| The task |
Below is a block of records; please copy all of them exactly.

| Entries supplied |
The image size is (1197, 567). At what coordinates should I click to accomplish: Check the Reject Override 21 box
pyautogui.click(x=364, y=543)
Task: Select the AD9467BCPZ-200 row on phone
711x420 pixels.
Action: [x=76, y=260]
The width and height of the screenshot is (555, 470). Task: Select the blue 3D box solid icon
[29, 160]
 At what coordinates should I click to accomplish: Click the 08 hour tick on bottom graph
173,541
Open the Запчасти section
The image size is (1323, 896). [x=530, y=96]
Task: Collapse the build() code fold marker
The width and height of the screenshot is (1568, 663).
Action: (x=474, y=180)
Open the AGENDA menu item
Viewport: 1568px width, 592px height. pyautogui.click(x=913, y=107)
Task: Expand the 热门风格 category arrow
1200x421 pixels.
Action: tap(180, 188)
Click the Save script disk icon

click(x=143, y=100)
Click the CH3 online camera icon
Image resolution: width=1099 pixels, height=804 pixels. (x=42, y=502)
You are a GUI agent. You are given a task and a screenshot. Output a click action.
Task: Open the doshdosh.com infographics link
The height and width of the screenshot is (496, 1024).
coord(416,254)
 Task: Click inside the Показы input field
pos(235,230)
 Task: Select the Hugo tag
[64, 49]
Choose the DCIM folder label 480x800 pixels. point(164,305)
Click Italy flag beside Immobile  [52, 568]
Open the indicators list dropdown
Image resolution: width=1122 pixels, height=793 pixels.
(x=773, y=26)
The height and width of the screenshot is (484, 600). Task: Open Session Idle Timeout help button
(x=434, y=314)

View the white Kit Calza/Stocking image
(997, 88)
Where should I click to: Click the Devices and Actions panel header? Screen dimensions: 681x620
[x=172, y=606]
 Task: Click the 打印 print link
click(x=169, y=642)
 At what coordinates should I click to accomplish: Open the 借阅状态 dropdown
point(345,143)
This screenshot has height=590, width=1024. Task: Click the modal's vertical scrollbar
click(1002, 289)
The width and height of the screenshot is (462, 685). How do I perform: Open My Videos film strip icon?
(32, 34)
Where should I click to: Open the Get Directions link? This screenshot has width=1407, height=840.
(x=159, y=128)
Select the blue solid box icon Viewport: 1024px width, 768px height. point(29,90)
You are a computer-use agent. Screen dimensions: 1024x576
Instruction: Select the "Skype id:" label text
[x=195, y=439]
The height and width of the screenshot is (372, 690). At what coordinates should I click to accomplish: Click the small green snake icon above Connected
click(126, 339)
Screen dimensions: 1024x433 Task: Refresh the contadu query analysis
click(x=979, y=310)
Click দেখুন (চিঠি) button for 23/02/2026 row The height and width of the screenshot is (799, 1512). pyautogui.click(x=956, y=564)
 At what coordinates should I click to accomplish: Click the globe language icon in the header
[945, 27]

| Answer to this problem |
The image size is (1197, 567). At what coordinates should I click to accomplish: Check the Reject Override 21 box
pyautogui.click(x=364, y=543)
Task: Select the AD9467BCPZ-200 row on phone
711x420 pixels.
Action: [x=76, y=260]
The width and height of the screenshot is (555, 470). Task: Select the blue 3D box solid icon
[29, 160]
 At what coordinates should I click to accomplish: Click the 08 hour tick on bottom graph
173,541
Open the Запчасти section
The image size is (1323, 896). [x=530, y=96]
Task: Collapse the build() code fold marker
The width and height of the screenshot is (1568, 663).
Action: (x=474, y=180)
Open the AGENDA menu item
Viewport: 1568px width, 592px height. pyautogui.click(x=913, y=107)
Task: Expand the 热门风格 category arrow
1200x421 pixels.
Action: tap(180, 188)
Click the Save script disk icon

click(x=143, y=100)
Click the CH3 online camera icon
Image resolution: width=1099 pixels, height=804 pixels. (x=42, y=502)
You are a GUI agent. You are given a task and a screenshot. Output a click action.
Task: Open the doshdosh.com infographics link
The height and width of the screenshot is (496, 1024).
coord(416,254)
 Task: Click inside the Показы input field
pos(235,230)
 Task: Select the Hugo tag
[64, 49]
Choose the DCIM folder label 480x800 pixels. point(164,305)
Click Italy flag beside Immobile  [52, 568]
Open the indicators list dropdown
Image resolution: width=1122 pixels, height=793 pixels.
(x=773, y=26)
The height and width of the screenshot is (484, 600). Task: Open Session Idle Timeout help button
(x=434, y=314)

View the white Kit Calza/Stocking image
(997, 88)
Where should I click to: Click the Devices and Actions panel header? Screen dimensions: 681x620
[x=172, y=606]
 Task: Click the 打印 print link
click(x=169, y=642)
 At what coordinates should I click to accomplish: Open the 借阅状态 dropdown
point(345,143)
This screenshot has height=590, width=1024. Task: Click the modal's vertical scrollbar
click(1002, 289)
The width and height of the screenshot is (462, 685). How do I perform: Open My Videos film strip icon?
(32, 34)
Where should I click to: Open the Get Directions link? This screenshot has width=1407, height=840.
(x=159, y=128)
Select the blue solid box icon Viewport: 1024px width, 768px height. point(29,90)
You are a computer-use agent. Screen dimensions: 1024x576
Instruction: Select the "Skype id:" label text
[x=195, y=439]
The height and width of the screenshot is (372, 690). At what coordinates should I click to accomplish: Click the small green snake icon above Connected
click(126, 339)
Screen dimensions: 1024x433 Task: Refresh the contadu query analysis
click(x=979, y=310)
Click দেখুন (চিঠি) button for 23/02/2026 row The height and width of the screenshot is (799, 1512). pyautogui.click(x=956, y=564)
 At what coordinates should I click to accomplish: Click the globe language icon in the header
[945, 27]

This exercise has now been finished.